The empirical saddlepoint likelihood (ESPL) estimator is introduced. The ESPL provides improvement over one-step GMM estimators by including additional terms to automatically reduce higher order bias. The first order sampling properties are shown to be equivalent to efficient two-step GMM. New tests are introduced for hypothesis on the model's parameters. The higher order bias is calculated and situations of practical interest are noted where this bias will be smaller than for currently available estimators. As an application, the ESPL is used to investigate an overidentified moment model. It is shown how the model's parameters can be estimated with both the ESPL and a conditional ESPL (CESPL), conditional on the overidentifying restrictions being satisfied. This application leads to several new tests for overidentifying restrictions.

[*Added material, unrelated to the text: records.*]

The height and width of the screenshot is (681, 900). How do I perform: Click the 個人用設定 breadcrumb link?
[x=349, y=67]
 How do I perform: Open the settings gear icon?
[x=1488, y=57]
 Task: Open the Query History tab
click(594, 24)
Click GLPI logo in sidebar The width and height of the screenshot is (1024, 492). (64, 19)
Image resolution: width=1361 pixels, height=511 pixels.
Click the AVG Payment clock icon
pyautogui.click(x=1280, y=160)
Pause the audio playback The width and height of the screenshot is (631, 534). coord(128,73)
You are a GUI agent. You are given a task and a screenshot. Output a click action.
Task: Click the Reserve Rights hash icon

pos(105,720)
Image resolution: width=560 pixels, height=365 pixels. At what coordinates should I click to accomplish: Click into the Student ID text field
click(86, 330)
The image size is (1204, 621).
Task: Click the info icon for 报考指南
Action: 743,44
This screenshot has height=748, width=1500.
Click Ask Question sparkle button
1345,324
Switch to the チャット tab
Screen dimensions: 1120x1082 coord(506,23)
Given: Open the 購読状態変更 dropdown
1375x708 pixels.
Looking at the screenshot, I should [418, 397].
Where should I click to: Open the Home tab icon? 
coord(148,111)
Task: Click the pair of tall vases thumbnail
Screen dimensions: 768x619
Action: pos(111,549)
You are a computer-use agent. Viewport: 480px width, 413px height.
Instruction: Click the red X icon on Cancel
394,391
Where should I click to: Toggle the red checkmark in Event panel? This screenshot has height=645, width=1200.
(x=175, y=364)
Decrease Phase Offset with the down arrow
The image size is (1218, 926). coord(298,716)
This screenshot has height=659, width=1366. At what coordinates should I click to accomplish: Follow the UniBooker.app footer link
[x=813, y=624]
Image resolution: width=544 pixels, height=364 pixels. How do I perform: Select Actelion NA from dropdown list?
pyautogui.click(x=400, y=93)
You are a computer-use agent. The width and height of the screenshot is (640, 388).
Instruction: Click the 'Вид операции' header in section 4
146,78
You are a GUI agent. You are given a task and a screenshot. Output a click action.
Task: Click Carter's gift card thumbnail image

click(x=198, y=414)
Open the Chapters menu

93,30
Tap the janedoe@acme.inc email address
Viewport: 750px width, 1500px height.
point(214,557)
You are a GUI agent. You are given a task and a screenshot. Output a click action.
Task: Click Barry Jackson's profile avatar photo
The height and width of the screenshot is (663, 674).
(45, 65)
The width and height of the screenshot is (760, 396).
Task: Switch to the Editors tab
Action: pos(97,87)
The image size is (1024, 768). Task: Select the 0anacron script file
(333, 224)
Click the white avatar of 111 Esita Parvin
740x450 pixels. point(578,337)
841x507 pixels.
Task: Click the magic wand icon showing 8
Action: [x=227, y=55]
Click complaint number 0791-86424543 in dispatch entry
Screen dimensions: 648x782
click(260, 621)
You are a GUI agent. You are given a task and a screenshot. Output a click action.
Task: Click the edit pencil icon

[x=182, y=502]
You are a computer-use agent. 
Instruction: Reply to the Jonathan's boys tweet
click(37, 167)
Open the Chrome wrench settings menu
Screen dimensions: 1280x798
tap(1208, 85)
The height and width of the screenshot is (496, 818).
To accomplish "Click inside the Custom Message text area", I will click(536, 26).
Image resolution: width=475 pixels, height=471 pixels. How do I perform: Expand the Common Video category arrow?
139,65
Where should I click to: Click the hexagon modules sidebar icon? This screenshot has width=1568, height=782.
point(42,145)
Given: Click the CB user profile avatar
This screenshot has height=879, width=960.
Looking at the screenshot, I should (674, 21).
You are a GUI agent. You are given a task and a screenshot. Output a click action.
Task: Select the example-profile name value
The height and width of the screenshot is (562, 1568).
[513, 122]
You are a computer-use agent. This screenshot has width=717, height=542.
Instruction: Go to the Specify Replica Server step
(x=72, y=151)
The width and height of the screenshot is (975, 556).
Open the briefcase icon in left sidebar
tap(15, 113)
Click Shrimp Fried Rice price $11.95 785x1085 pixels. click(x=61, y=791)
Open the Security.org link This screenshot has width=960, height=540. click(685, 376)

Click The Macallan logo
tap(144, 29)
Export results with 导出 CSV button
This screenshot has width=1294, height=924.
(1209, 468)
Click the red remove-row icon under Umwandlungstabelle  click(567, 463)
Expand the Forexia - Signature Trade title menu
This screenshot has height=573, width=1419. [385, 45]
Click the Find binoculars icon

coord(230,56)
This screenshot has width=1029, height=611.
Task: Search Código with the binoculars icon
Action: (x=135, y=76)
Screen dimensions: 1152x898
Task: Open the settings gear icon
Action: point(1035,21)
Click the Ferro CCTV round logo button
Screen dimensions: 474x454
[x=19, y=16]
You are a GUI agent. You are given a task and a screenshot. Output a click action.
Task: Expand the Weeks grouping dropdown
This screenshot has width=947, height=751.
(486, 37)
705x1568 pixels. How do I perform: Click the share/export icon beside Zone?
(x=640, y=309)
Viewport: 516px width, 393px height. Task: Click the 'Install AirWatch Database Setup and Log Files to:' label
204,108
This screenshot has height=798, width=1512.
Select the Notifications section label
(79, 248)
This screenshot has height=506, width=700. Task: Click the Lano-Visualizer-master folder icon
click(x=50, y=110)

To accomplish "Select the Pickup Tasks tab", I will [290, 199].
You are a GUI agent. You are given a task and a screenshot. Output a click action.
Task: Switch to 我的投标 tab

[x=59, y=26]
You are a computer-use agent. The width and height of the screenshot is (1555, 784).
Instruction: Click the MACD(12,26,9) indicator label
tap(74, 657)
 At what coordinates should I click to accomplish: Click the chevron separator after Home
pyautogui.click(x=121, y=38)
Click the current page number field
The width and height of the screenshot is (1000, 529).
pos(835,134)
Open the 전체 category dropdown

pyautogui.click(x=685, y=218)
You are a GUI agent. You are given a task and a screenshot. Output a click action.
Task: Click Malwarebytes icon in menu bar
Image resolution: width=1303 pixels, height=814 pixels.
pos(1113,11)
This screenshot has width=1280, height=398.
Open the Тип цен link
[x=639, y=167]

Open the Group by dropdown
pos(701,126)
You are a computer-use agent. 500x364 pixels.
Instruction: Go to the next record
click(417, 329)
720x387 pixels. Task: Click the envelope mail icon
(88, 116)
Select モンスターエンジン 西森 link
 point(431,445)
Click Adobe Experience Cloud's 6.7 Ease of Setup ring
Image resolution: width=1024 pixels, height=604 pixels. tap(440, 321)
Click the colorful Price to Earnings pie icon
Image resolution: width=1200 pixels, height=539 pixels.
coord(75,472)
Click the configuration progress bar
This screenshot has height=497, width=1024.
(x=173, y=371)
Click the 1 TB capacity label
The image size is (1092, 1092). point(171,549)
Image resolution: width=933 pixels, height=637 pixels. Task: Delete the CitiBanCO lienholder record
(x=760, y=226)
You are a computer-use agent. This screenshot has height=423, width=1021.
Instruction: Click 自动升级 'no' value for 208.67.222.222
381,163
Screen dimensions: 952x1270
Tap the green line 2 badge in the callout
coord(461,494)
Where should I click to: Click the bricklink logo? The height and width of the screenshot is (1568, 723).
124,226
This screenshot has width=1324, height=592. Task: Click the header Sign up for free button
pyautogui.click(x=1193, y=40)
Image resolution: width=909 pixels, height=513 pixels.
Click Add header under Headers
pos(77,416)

Simulations demonstrate that ESPL and CESPL have smaller bias than currently available one-step GMM estimators. The simulations also show new tests for overidentifying restrictions that have performance comparable to or better than currently available tests. The computations needed to calculate the ESPL estimator are comparable to those needed for a one-step GMM estimator.

Suggested Citation

  • Sowell, Fallaw, 2009. "The empirical saddlepoint likelihood estimator applied to two-step GMM," MPRA Paper 15494, University Library of Munich, Germany, revised May 2009.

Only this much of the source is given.